In other words, should a licensee not believe Microsoft has any right to claim patentability of certain elements of its interoperability information, it could pay Microsoft the one-off fee, and both companies would agree to disagree. Based on our read of other documentation released this morning by the EC, it would appear a licensee may retain the right to legally challenge that validity; BetaNews still awaits comment from Microsoft on this and other issues.

The other option would be for a licensee to accept Microsoft's claim of patentability, and then purchase a patent license. Rather than pay the ten thousand euros up front, a licensee would agree instead to pay Microsoft 0.4% of revenues from products derived from that code. This is a drastic reduction from the 5.95% Microsoft had been seeking.

"The Commission's 2004 decision set a clear precedent against which Microsoft's anti-competitive behavior could be judged," Kroes continued. "Now that Microsoft has agreed to comply with the [EC's] 2004 Decision, the company can no longer use the market power derived from its 95% share of the PC operating system market and 80% profit margin to harm consumers by killing competition on any market it wishes."

While an EC statement this morning went to great lengths to make clear the agreement was not a settlement - to establish that the Commission made no concessions to the company or any agreement to reduce its pre-existing penalties - an interesting new wrinkle has emerged: It will now be incumbent upon licensees of Microsoft's interoperability code to determine for themselves whether the work they produce with knowledge of that code infringes upon Microsoft's patents.

"Open source software developers use various 'open source' licences to distribute their software," reads an FAQ published by the EC this morning. "Some of these licences are incompatible with the patent licence offered by Microsoft. It is up to the commercial open source distributors to ensure that their software products do not infringe upon Microsoft's patents. If they consider that one or more of Microsoft's patents would apply to their software product, they can either design around these patents, challenge their validity or take a patent licence from Microsoft."

While licensees may retain the right to challenge Microsoft in the future, it technically appears that Microsoft could also retain its rights to challenge others who make commercial products that appear to infringe its patents.

But the EC stated this morning that right will not extend to non-commercial developers. "In addition to the two licences," the statement reads, "Microsoft will publish an irrevocable pledge not to assert any patents it may have over the interoperability information against non-commercial open source software development projects."

"I told Microsoft that it should give legal security to programmers who help to develop open source software and confine its patent disputes to commercial software distributors and end users," said Comm.
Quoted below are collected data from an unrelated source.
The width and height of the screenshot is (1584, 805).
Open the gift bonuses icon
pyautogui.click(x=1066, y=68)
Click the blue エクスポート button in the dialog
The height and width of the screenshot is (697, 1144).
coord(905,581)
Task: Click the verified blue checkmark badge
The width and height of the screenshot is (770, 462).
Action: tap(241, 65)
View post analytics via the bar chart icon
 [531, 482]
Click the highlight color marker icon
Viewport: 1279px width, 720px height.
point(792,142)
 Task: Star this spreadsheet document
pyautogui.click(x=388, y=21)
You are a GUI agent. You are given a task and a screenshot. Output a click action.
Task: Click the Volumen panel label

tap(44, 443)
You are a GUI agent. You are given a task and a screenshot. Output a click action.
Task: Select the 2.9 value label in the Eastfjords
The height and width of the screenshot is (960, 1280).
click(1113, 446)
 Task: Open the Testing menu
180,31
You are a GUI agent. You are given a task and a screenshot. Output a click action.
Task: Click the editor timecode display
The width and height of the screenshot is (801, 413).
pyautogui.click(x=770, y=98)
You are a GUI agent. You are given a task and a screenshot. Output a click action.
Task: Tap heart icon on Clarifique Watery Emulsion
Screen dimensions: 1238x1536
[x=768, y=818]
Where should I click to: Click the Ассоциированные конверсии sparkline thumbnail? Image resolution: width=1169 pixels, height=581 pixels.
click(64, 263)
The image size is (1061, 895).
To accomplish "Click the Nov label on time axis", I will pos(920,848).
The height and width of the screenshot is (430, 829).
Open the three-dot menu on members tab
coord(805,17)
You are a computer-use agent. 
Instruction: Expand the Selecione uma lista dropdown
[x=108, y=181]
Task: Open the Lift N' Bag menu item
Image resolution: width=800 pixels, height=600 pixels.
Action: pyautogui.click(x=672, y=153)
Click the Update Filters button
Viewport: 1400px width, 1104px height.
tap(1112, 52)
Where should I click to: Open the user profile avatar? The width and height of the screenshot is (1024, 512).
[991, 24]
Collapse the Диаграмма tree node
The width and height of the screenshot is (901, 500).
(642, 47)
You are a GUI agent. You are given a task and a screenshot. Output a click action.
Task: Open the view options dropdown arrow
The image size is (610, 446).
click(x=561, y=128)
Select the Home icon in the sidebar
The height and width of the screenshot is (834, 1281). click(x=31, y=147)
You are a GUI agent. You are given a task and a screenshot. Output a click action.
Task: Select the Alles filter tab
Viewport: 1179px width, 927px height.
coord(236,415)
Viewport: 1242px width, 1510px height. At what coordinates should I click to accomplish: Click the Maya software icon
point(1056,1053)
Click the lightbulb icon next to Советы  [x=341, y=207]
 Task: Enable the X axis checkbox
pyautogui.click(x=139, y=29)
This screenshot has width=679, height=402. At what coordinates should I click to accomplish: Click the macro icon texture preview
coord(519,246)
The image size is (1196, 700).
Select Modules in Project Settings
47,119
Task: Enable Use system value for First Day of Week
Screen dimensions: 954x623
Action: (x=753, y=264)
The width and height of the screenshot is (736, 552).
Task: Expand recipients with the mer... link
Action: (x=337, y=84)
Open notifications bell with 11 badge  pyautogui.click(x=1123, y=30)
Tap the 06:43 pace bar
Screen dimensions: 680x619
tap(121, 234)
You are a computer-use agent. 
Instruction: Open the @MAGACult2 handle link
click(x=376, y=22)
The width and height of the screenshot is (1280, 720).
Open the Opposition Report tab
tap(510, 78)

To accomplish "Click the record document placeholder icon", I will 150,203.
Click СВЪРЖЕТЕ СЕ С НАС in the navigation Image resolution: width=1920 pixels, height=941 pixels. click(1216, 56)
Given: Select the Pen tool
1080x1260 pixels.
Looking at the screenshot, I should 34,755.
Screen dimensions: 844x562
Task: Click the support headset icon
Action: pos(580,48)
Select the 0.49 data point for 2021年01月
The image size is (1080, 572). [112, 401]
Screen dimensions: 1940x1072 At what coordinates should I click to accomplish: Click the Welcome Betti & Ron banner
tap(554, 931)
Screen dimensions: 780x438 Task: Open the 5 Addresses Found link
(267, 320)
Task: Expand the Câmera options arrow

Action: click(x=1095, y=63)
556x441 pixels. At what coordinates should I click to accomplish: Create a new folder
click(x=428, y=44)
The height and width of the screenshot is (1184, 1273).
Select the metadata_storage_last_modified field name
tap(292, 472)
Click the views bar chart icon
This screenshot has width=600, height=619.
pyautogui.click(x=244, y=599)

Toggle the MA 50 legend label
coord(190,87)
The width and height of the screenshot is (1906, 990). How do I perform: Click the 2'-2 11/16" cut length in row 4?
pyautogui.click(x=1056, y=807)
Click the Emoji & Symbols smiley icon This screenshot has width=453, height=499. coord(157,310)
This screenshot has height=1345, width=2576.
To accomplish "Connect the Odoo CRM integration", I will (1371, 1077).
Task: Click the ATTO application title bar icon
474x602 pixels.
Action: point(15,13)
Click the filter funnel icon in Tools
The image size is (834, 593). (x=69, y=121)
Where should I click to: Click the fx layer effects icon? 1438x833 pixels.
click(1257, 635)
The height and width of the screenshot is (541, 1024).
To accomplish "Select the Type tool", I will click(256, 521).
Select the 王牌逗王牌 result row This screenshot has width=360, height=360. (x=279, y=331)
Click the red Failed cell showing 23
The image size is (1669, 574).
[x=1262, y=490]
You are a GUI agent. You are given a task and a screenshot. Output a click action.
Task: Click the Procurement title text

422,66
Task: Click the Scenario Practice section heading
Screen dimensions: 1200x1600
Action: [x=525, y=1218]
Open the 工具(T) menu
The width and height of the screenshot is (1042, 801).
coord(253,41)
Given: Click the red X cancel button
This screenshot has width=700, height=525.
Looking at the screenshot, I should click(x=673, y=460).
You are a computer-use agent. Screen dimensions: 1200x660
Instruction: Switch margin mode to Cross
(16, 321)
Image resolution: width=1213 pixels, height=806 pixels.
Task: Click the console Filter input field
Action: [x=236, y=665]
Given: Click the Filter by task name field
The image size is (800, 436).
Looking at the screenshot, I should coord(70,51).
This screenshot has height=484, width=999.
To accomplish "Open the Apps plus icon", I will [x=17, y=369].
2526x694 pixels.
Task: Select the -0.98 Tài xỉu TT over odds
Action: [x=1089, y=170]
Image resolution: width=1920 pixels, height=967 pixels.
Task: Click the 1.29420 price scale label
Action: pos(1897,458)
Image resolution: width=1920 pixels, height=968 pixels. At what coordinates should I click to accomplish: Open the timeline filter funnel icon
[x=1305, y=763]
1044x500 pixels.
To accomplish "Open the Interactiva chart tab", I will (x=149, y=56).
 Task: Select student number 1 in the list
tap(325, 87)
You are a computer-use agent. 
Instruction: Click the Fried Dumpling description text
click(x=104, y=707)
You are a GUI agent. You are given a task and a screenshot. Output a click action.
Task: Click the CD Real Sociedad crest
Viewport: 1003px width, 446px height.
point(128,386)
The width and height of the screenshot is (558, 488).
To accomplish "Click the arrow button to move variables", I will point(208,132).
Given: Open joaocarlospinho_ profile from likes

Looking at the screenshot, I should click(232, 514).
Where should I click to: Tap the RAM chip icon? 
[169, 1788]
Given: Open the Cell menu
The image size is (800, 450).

Kroes. "Microsoft will now pledge to do so."

As a result of this pledge, the Commission stated it has discontinued its tally of daily fines against the company, effective today.


Update ribbon (small)


2:06 pm ET October 22, 2007 - This afternoon, Microsoft spokesperson Jack Evans issued this response to BetaNews, which confirms that Microsoft will not appeal the European Court of First Instance's decision last month, upholding the EC's findings that Microsoft abused its dominant power in Europe.

"At the time the Court of First Instance issued its judgment in September, Microsoft committed to taking any further steps necessary to achieve full compliance with the Commission's decision," Evans said. "We have undertaken a constructive discussion with the Commission and have now agreed on those additional steps. We will not appeal the CFI's decision to the European Court of Justice and will continue to work closely with the Commission and the industry to ensure a flourishing and competitive environment for information technology in Europe and around the world."